Incarceration led Ikeda to resolve to work for social justice for the rest of his life. He worked to reduce racial discrimination, and promoted multi-racial, cross-cultural cooperation, equal opportunity and affirmative action in community, church, nonprofit, government and other arenas. In 1953, he was one of the first Nisei hired as executive director of a nonprofit organization in the United States (outside the Japanese American community), and served at the Atlantic Street Center in Seattle for 33 years, until he retired in 1986. He lead its transformation from settlement house to social service agency, focused on providing services for at-risk youth.
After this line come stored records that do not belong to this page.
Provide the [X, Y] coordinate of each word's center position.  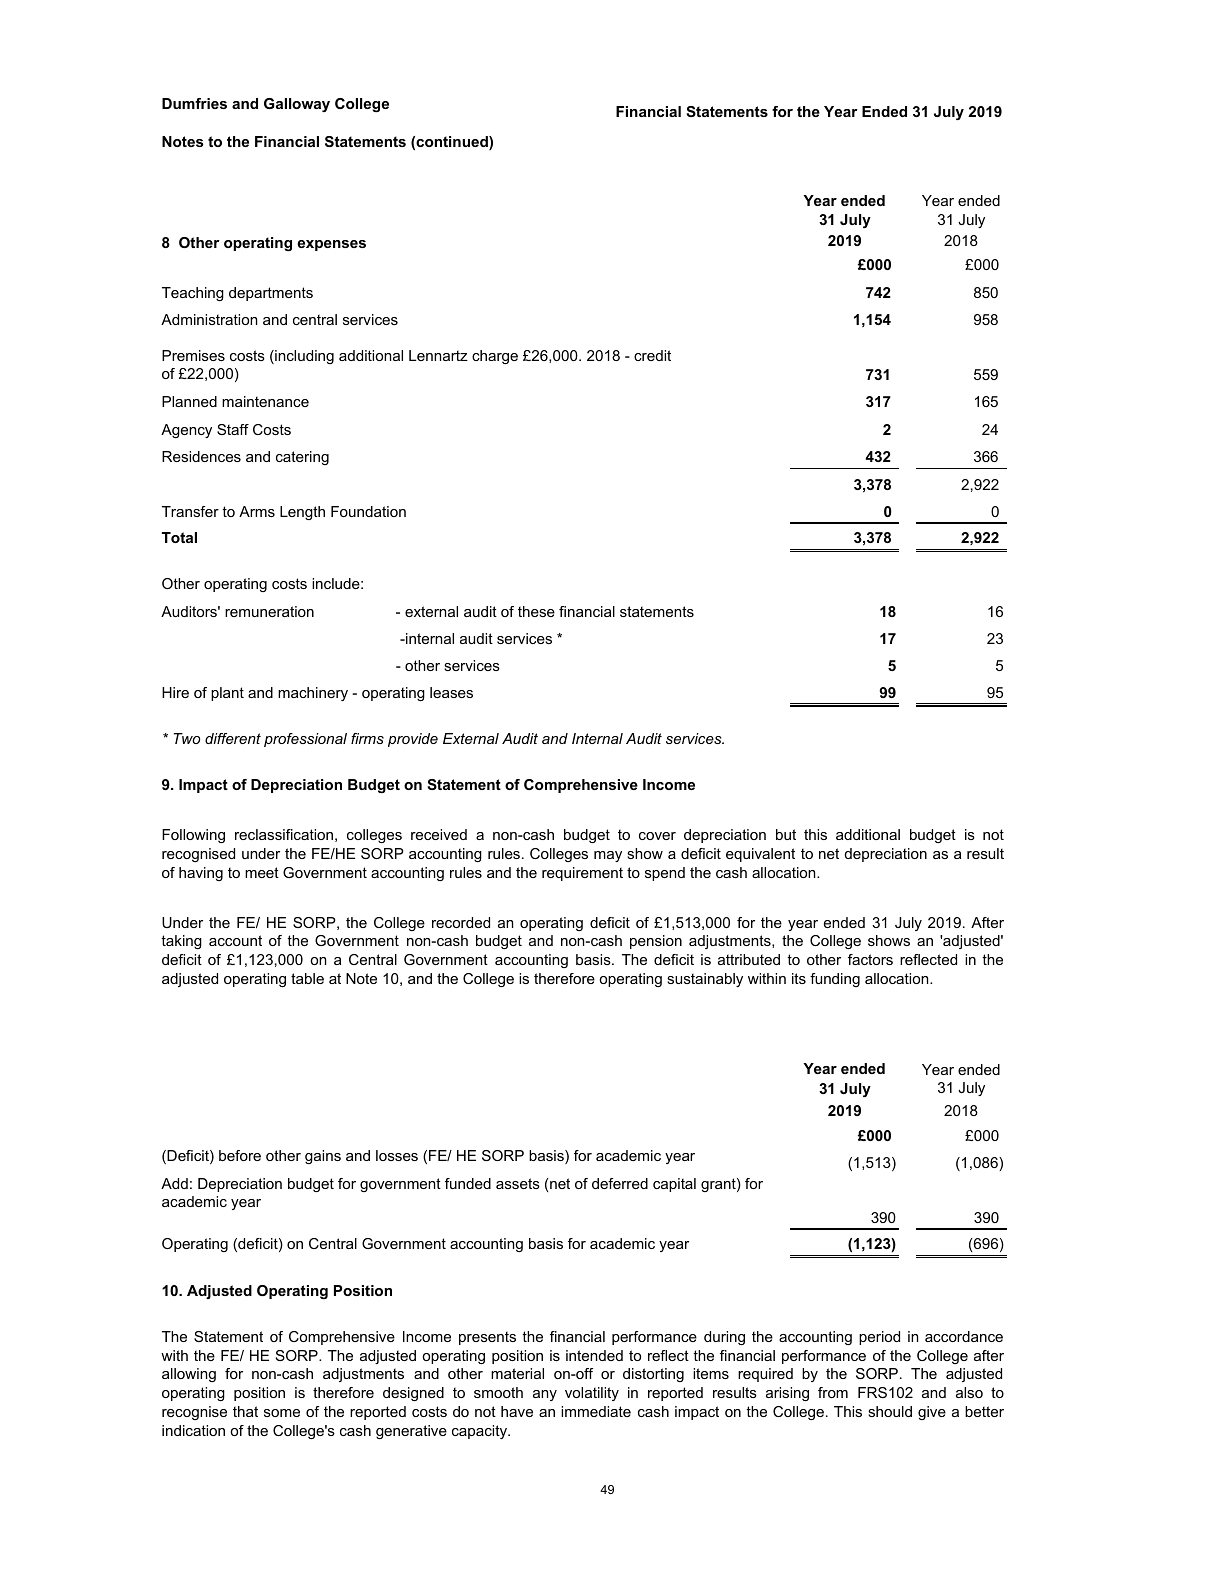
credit [652, 355]
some [282, 1413]
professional [305, 740]
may [608, 856]
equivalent [760, 855]
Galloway [297, 105]
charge [495, 357]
The center developed the first computerized system for case records in the US with funding from the National Institute of Mental Health (NIMH). The NIMH study lasted seven years and produced “Effectiveness of Social Work with Acting Out Youth,” which at the time was ranked as one of the top ten studies of its kind in the nation.
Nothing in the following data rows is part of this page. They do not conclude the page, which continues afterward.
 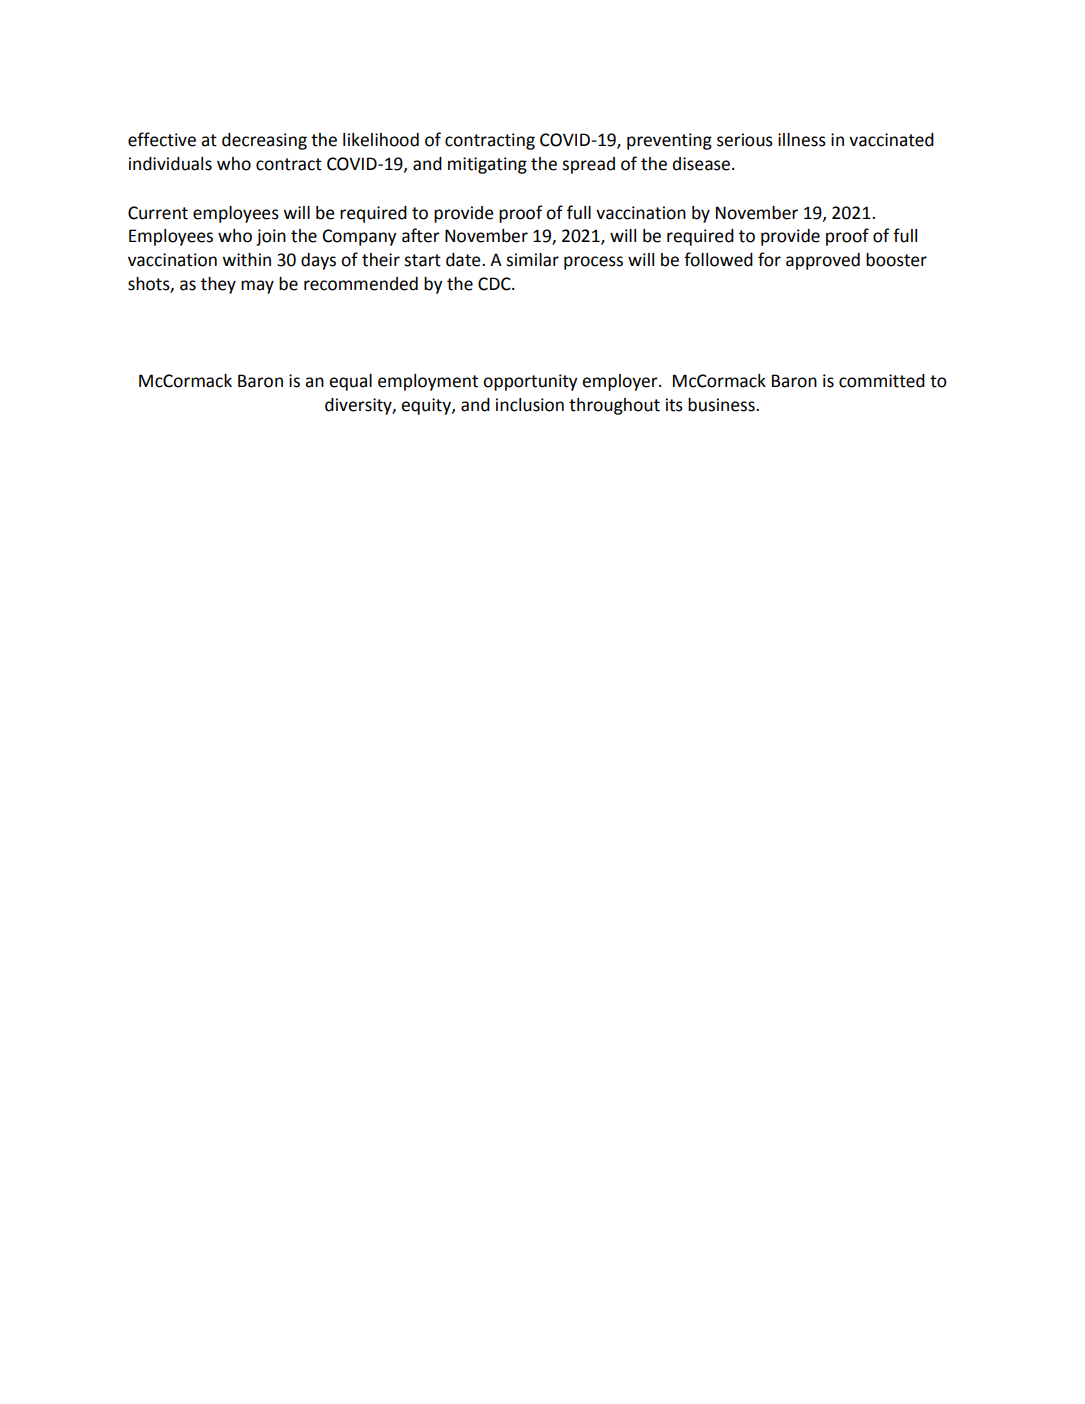 I want to click on illness, so click(x=802, y=140).
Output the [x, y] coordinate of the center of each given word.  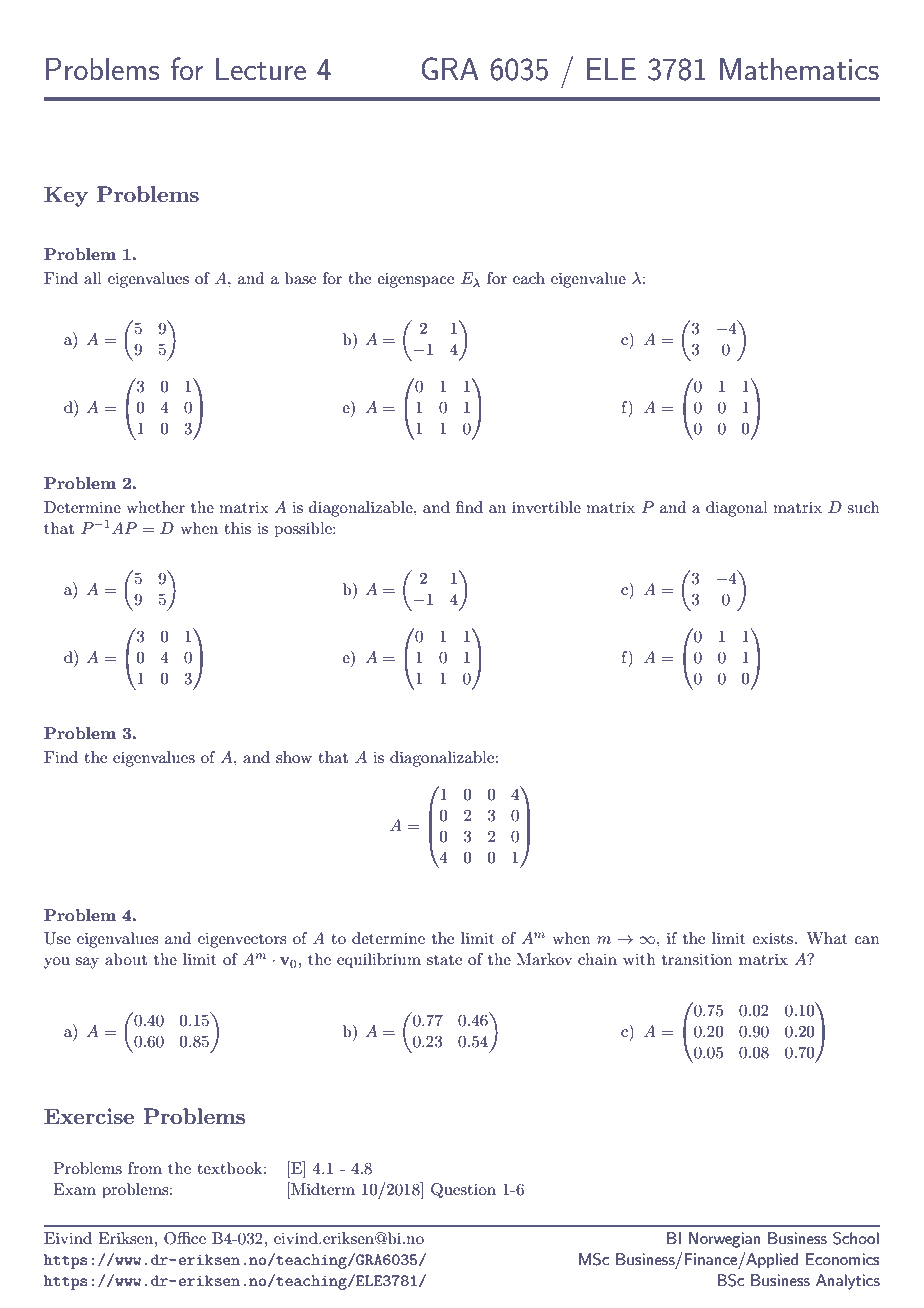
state [444, 960]
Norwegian [724, 1240]
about [126, 959]
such [863, 507]
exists [772, 938]
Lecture [261, 68]
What [827, 938]
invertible [546, 507]
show [294, 757]
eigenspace [415, 280]
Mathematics [799, 68]
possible [304, 530]
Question [463, 1191]
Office [185, 1238]
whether [155, 507]
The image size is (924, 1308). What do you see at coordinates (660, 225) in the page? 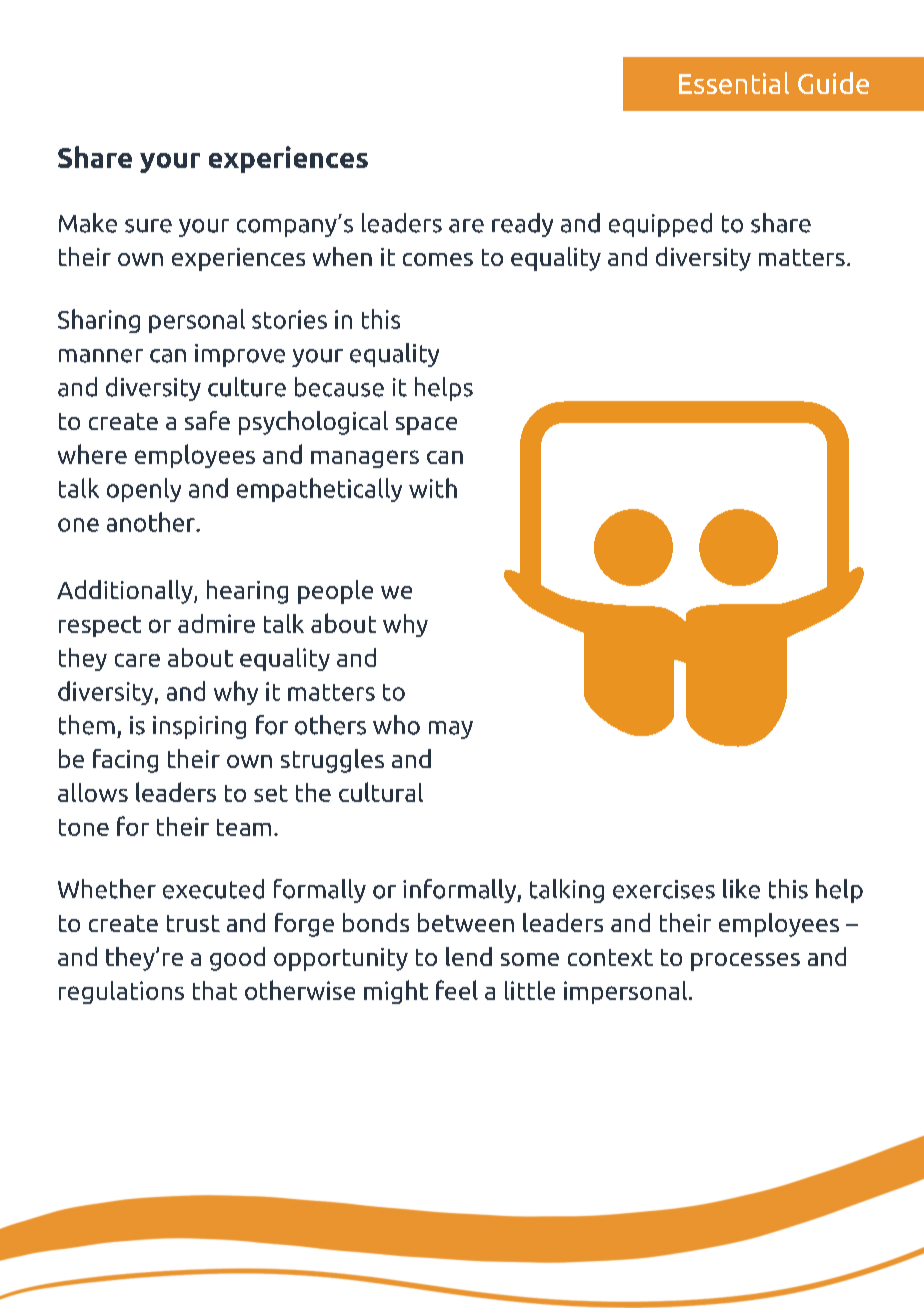
I see `equipped` at bounding box center [660, 225].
In the late 1960s, when Tsuguo allowed the Seattle Black Panthers to use the Atlantic Street Center facilities to provide a breakfast program for local underprivileged children, it was a controversial decision. But the benefit to the children was clear and the leader of the Black Panthers and Tsuguo ended up developing a mutually respectful and constructive relationship. Tsuguo also organized and facilitated a minority inmate coalition at the Washington State Department of Corrections Monroe Reformatory (now Correctional Complex). The coalition was successful at decreasing the incidents of violence between the groups of minority inmates and was the first of its kind in the state. Tsuguo mentored and advised community members, including sharing a set of principles he developed based on values from his cultural heritage, until he passed away in 2015, at the age of 91, surrounded by his family. He is the recipient of numerous awards, recognitions of service, and honors for his professional and volunteer contributions to society.